▸ Extracted data
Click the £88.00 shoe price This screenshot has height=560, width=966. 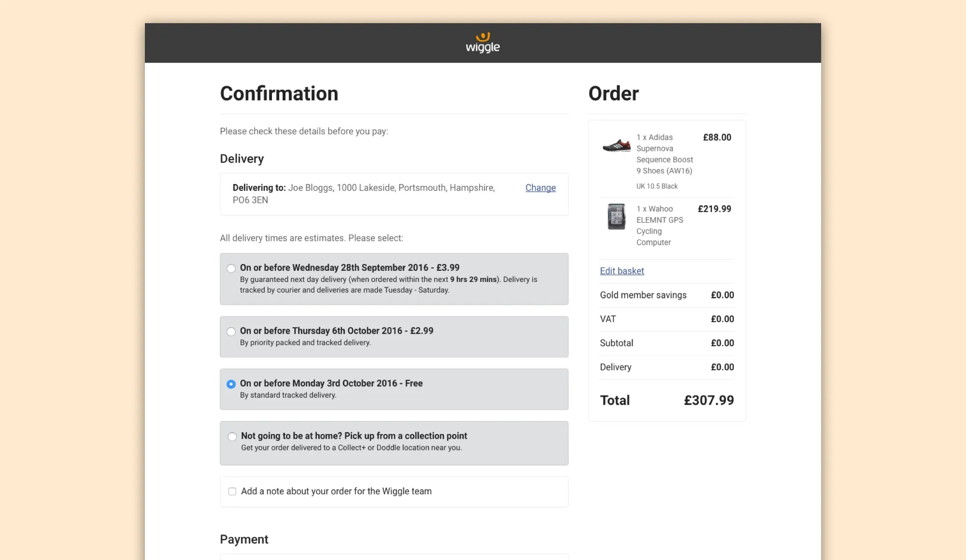(717, 138)
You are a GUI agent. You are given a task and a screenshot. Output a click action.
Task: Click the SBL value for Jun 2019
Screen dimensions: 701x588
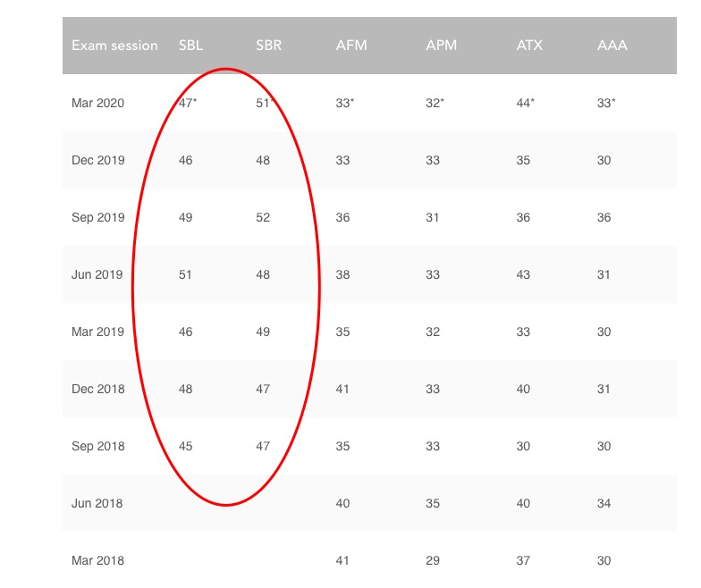coord(186,275)
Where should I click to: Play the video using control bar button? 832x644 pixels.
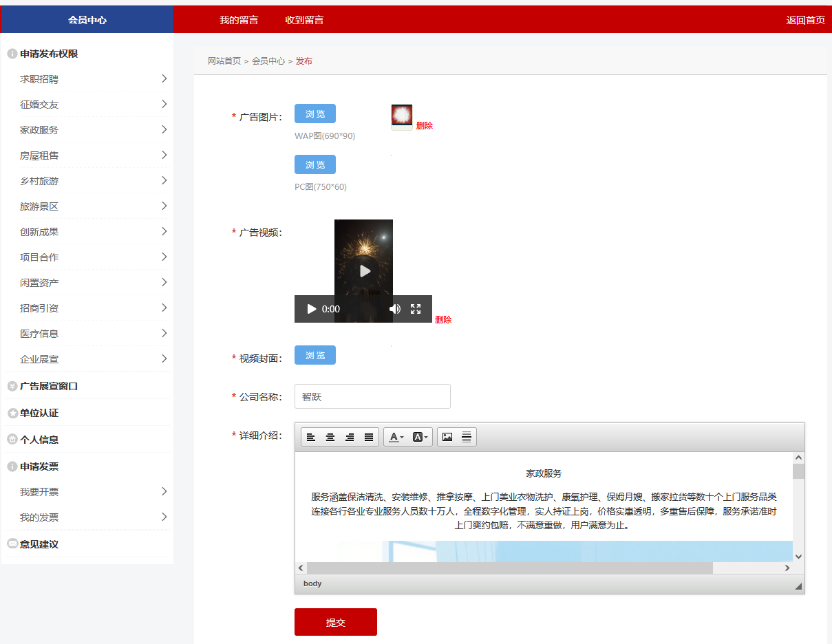coord(312,309)
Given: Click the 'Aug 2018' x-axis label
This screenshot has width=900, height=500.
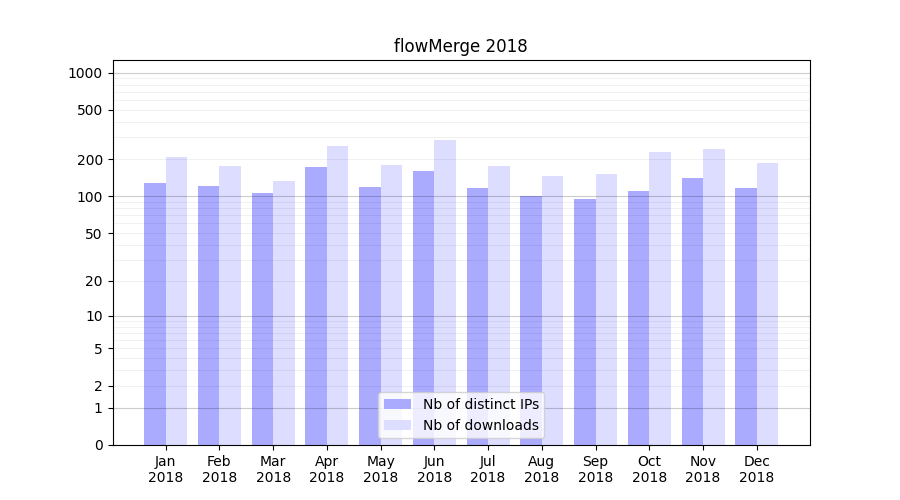Looking at the screenshot, I should click(x=541, y=469).

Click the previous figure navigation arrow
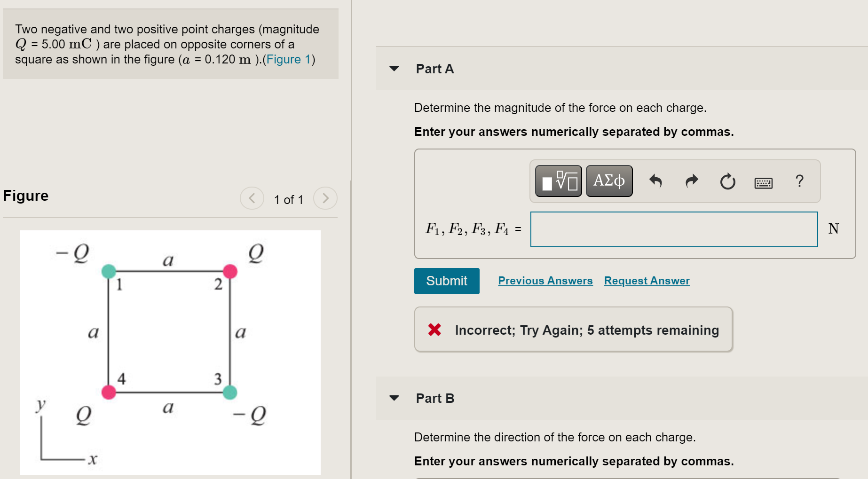coord(252,198)
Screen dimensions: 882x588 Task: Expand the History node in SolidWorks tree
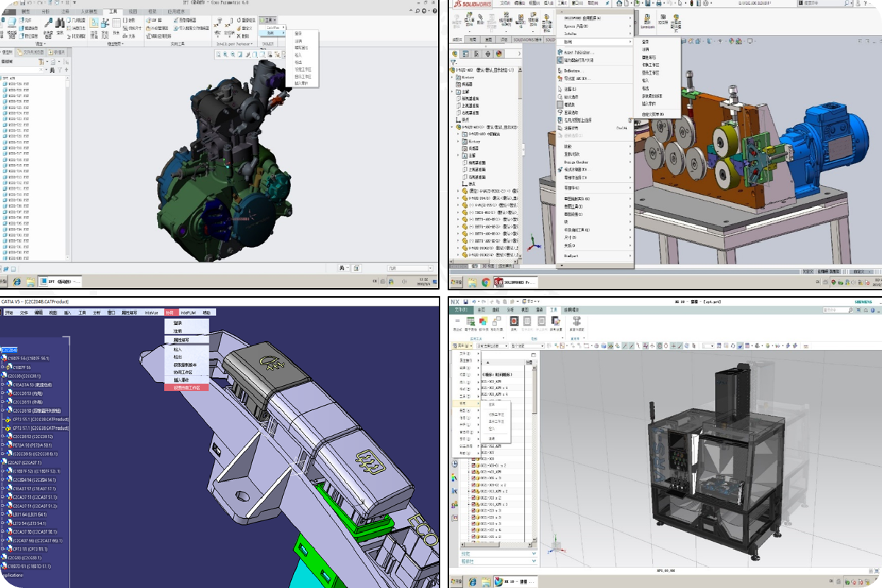(x=453, y=77)
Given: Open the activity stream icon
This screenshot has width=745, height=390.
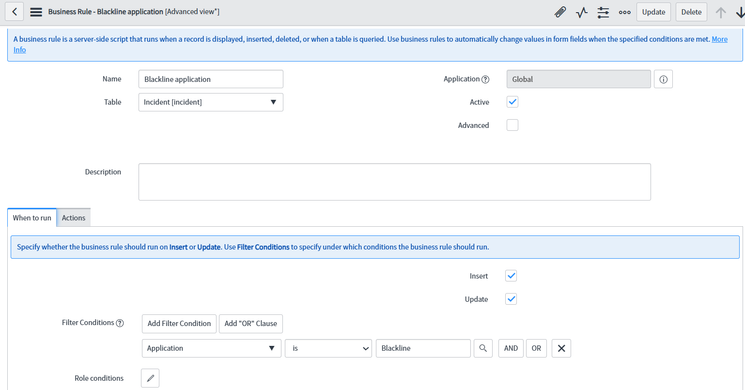Looking at the screenshot, I should pyautogui.click(x=582, y=12).
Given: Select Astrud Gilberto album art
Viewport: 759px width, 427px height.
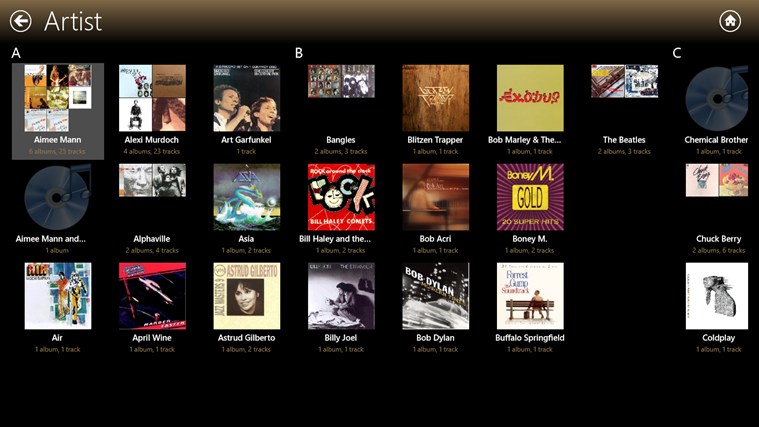Looking at the screenshot, I should pyautogui.click(x=246, y=296).
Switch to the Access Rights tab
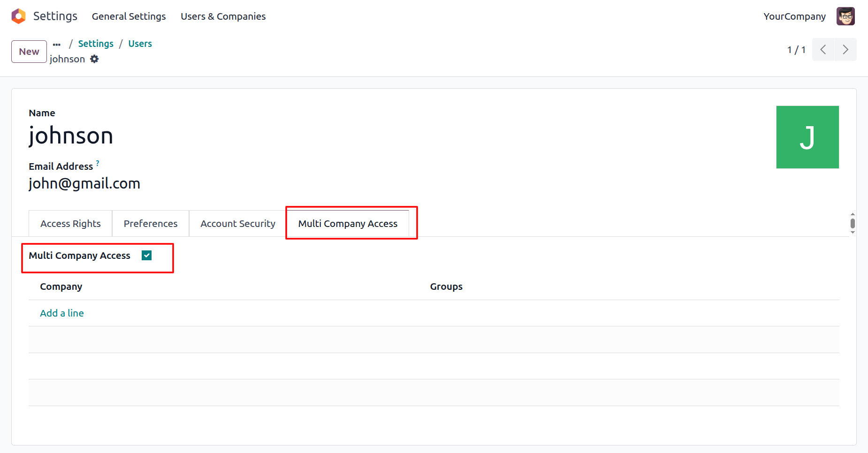 point(70,224)
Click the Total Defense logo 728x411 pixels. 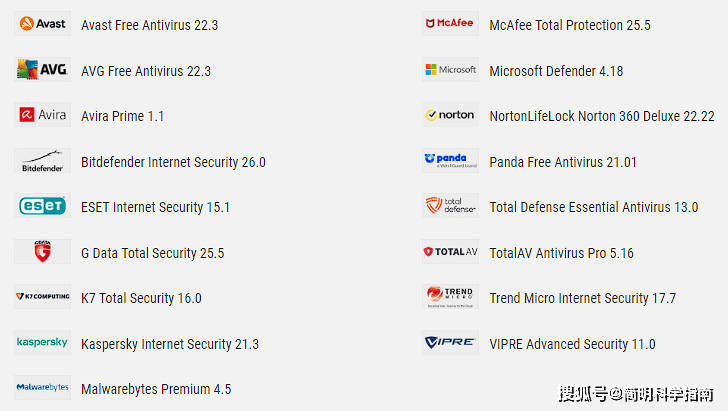(x=450, y=206)
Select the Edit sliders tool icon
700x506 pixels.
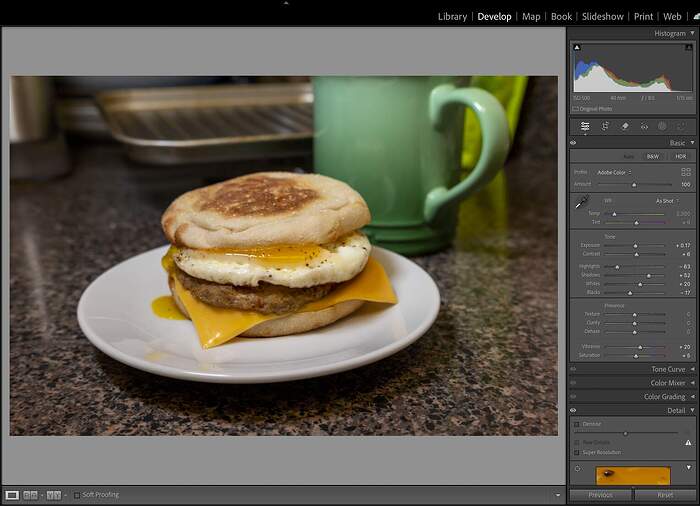[585, 127]
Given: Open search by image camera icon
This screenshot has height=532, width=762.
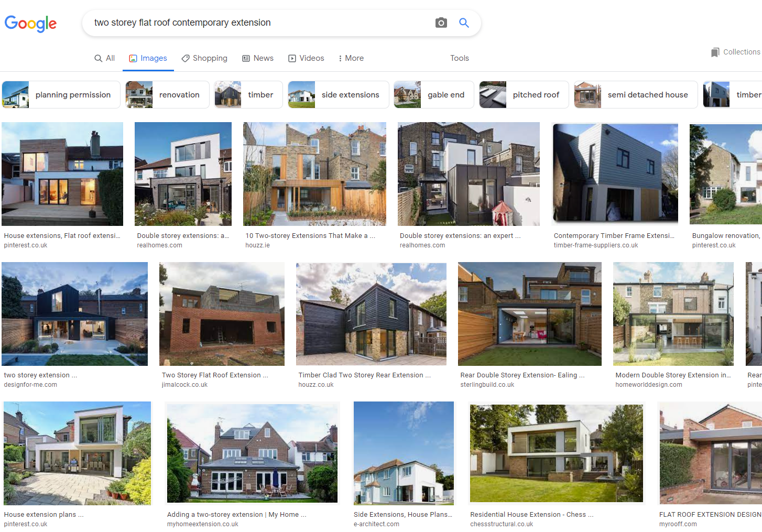Looking at the screenshot, I should click(441, 23).
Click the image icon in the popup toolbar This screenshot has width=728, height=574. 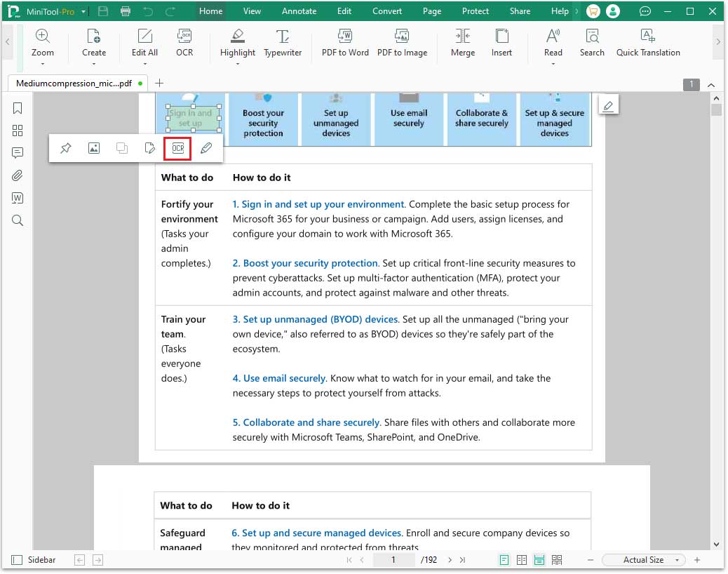[x=93, y=148]
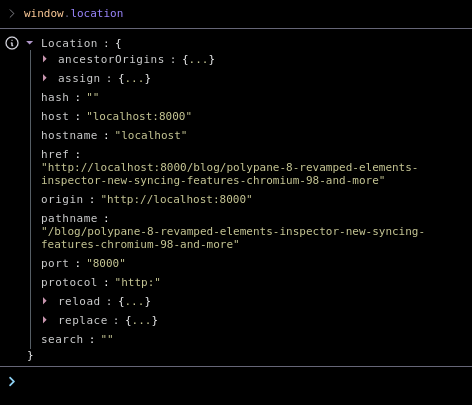Select the host value "localhost:8000"
The height and width of the screenshot is (405, 472).
pos(139,116)
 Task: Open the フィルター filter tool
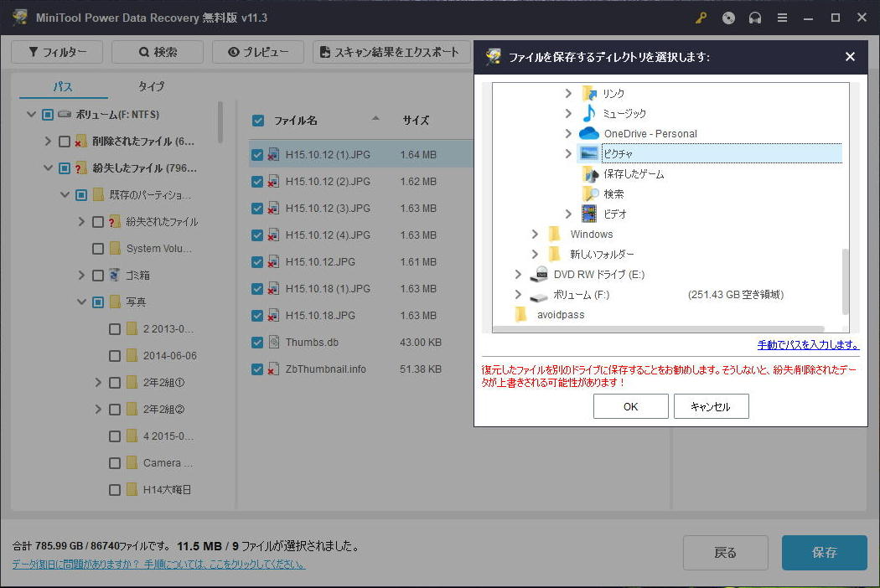click(x=56, y=51)
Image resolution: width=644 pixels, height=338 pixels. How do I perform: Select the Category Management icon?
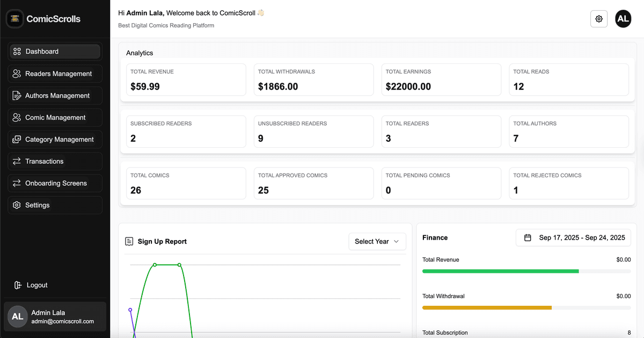[x=16, y=139]
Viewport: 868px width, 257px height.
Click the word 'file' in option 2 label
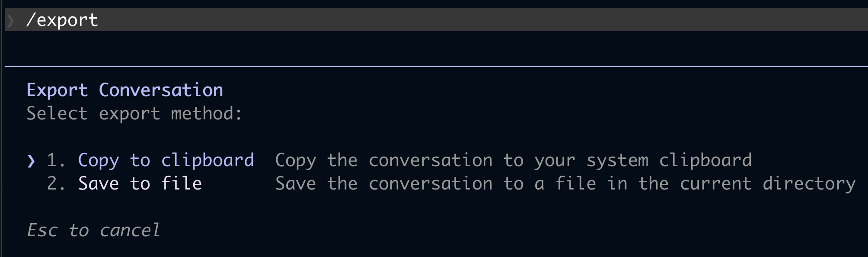(x=182, y=183)
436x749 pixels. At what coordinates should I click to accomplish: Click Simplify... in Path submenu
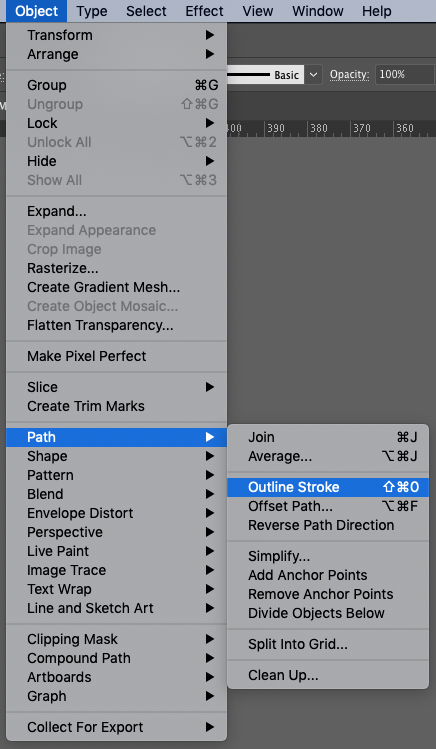(x=328, y=556)
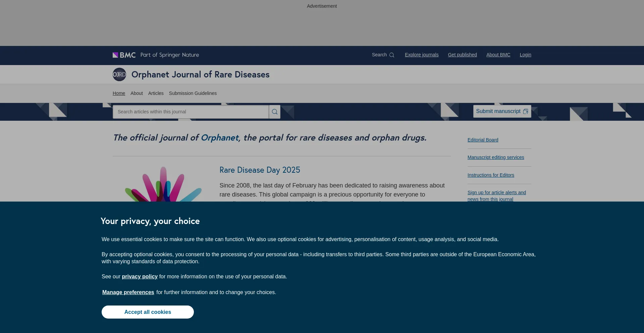Open the Get published page
Viewport: 644px width, 333px height.
click(x=462, y=55)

▸ Work to be completed
Copy exactly, and only, the lines from the line containing "Task: Open the フィルター filter tool" through the final line of the material above, with no pictures.

▸ Solution to the problem
 Task: Open the フィルター filter tool
click(x=56, y=51)
Image resolution: width=644 pixels, height=338 pixels. How do I perform: Select the Category Management icon?
[x=16, y=139]
Viewport: 868px width, 257px height.
Click the word 'file' in option 2 label
(x=182, y=183)
436x749 pixels. At what coordinates should I click to accomplish: Click Simplify... in Path submenu
(x=328, y=556)
Open the Get published page
Viewport: 644px width, 333px height.
click(x=462, y=55)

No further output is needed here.